| Assignment |
Please copy every record below exactly, but leave the pictures out.

(Stored items)
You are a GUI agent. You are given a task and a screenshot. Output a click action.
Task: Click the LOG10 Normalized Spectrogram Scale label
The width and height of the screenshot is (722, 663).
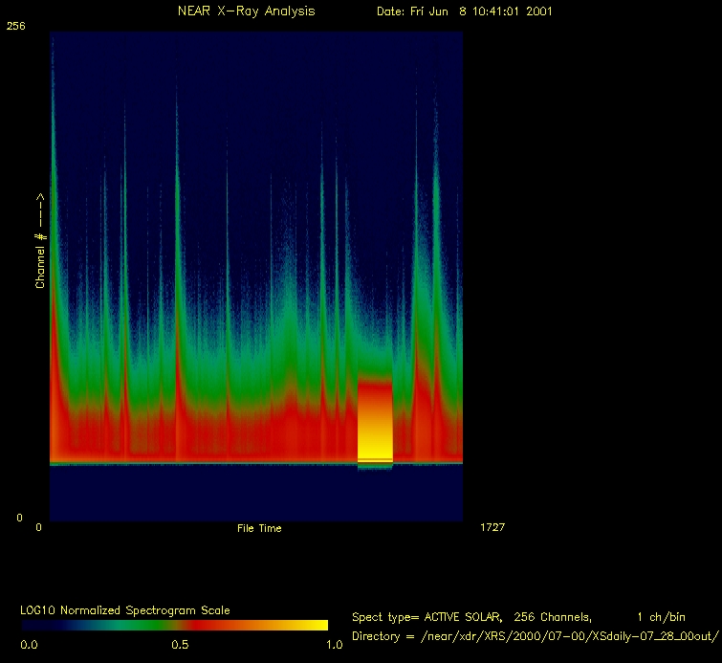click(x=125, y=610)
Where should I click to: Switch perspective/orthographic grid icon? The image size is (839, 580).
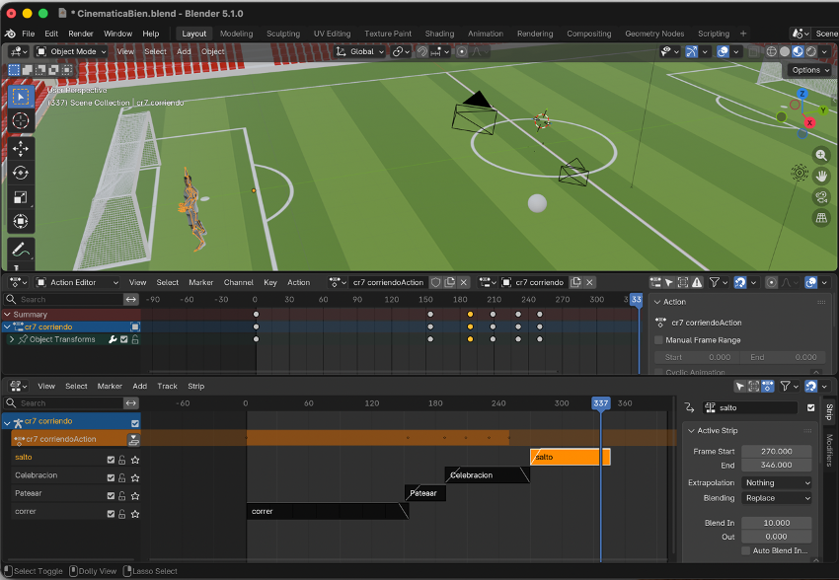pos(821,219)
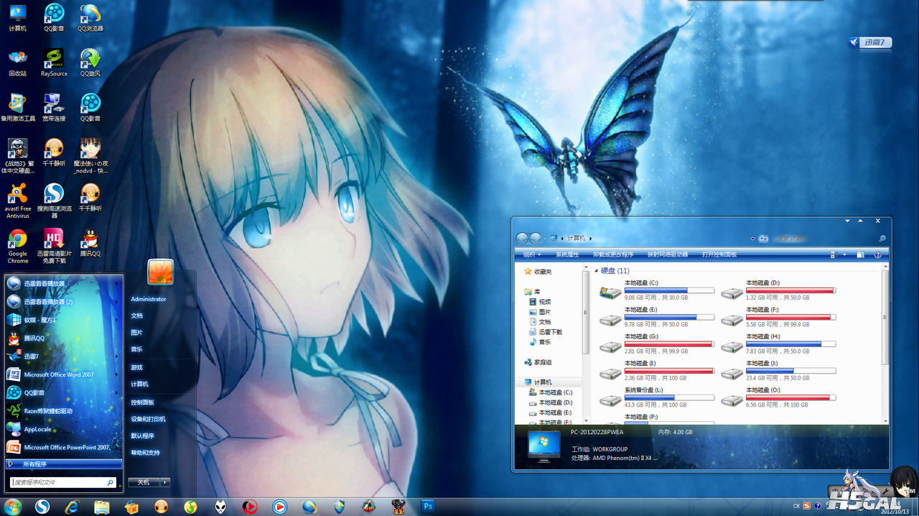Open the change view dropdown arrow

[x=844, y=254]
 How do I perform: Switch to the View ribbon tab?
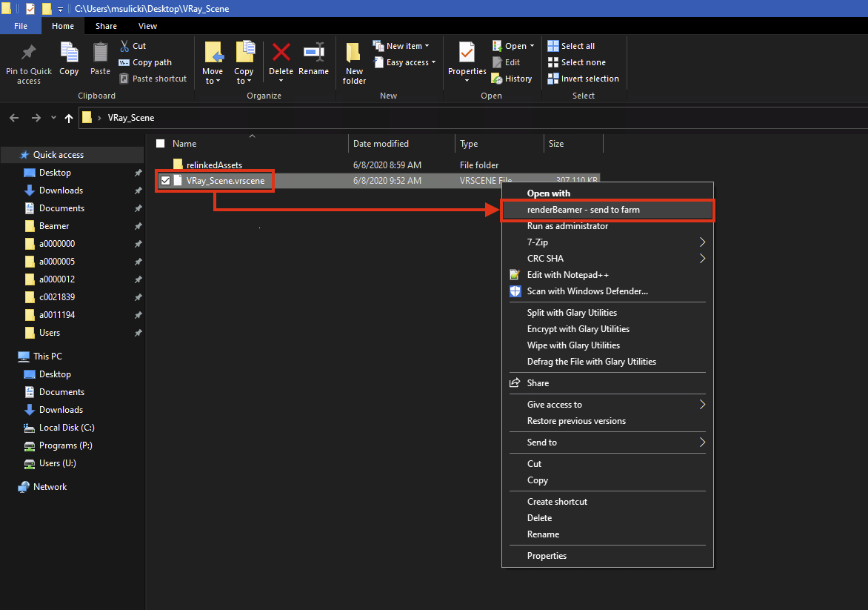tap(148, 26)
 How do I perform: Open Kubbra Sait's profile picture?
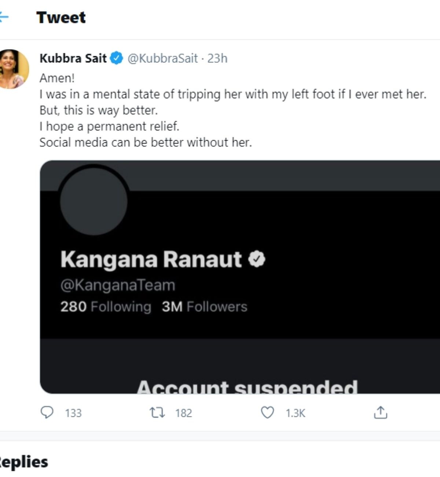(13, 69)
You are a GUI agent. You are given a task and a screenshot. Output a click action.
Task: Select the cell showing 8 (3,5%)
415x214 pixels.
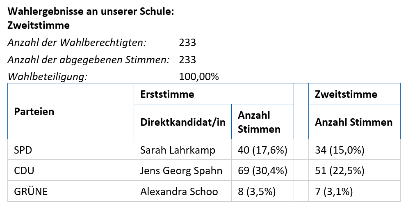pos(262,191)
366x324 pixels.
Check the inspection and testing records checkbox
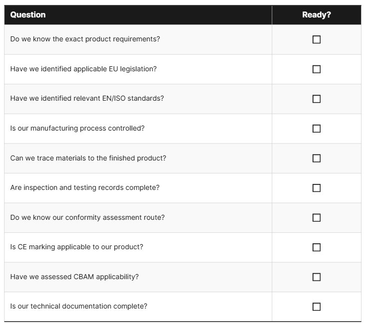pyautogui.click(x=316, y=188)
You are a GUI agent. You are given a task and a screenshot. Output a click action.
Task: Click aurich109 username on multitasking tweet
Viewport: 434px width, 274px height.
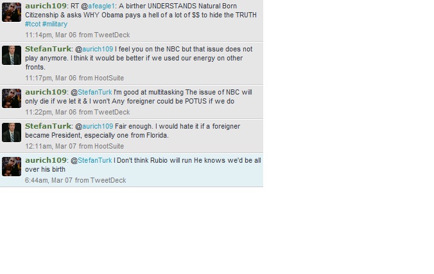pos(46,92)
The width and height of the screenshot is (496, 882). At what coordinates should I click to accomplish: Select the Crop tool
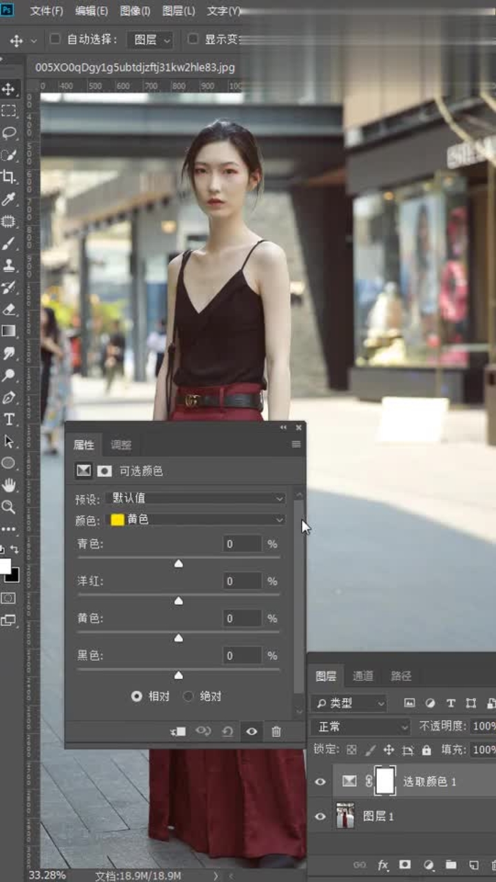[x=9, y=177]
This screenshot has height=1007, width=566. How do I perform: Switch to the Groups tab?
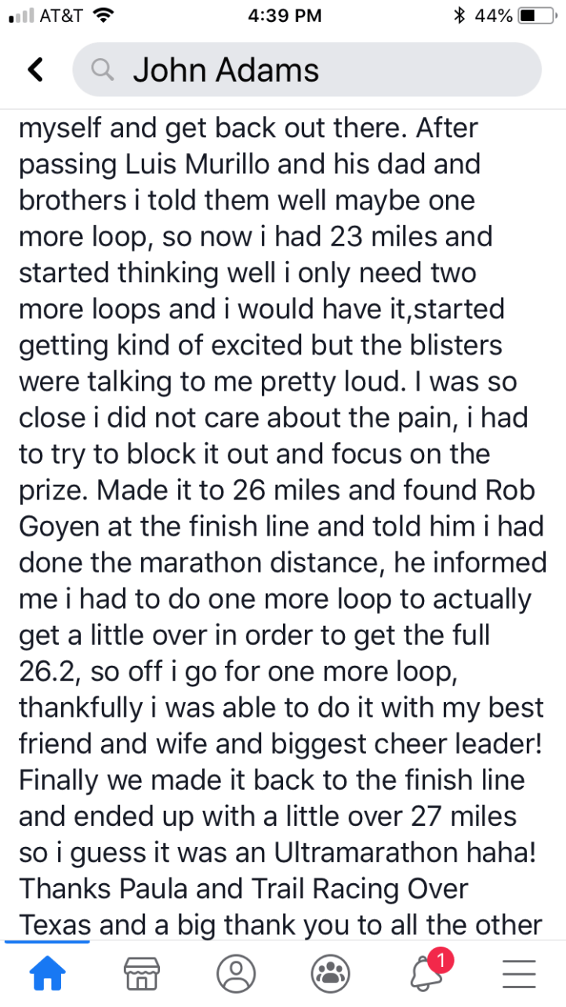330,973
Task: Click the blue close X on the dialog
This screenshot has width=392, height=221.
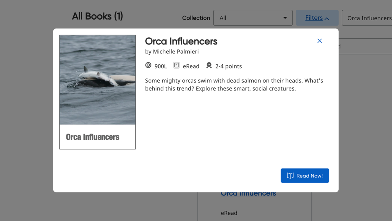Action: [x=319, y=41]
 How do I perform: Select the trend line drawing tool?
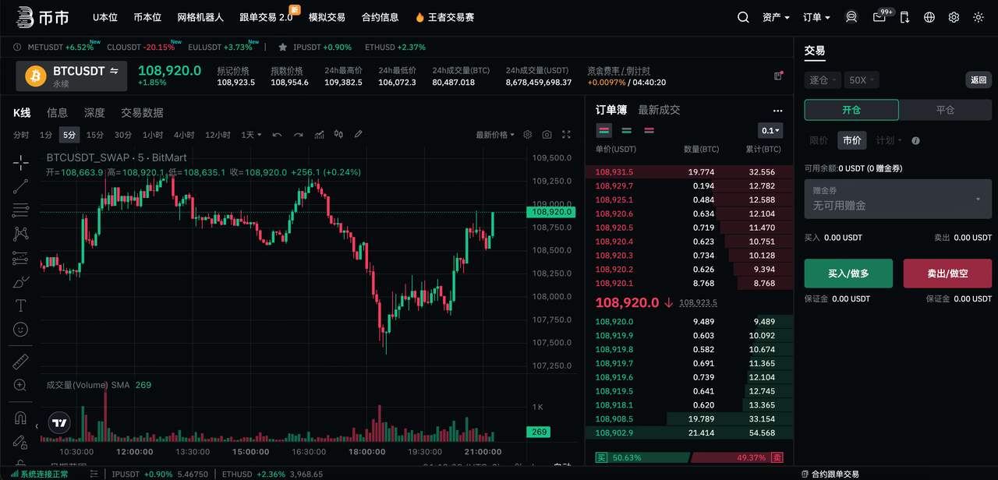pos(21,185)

| Solved problem |
You are a GUI agent. You are given a task and a screenshot. Output a click action.
Task: Click the LOG10 Normalized Spectrogram Scale label
The width and height of the screenshot is (722, 663).
click(x=125, y=610)
Where should I click to: Switch perspective/orthographic grid icon? The image size is (839, 580).
pos(821,219)
Open the change view dropdown arrow

[x=844, y=254]
 How do I perform: Switch to the View ribbon tab?
tap(148, 26)
 How do I perform: Open Kubbra Sait's profile picture?
(13, 69)
You are a GUI agent. You are given a task and a screenshot. Output a click action.
Task: Select the cell showing 8 (3,5%)
415x214 pixels.
pos(262,191)
366x324 pixels.
Check the inspection and testing records checkbox
pyautogui.click(x=316, y=188)
You are a GUI agent. You are given a task and a screenshot. Output a click action.
Task: Click aurich109 username on multitasking tweet
Viewport: 434px width, 274px height.
pos(46,92)
The width and height of the screenshot is (496, 882). At what coordinates should I click to accomplish: Select the Crop tool
[x=9, y=177]
This screenshot has height=1007, width=566. How do I perform: Switch to the Groups tab?
330,973
Task: Click the blue close X on the dialog
This screenshot has width=392, height=221.
Action: [x=319, y=41]
 How do I perform: Select the trend line drawing tool?
pos(21,185)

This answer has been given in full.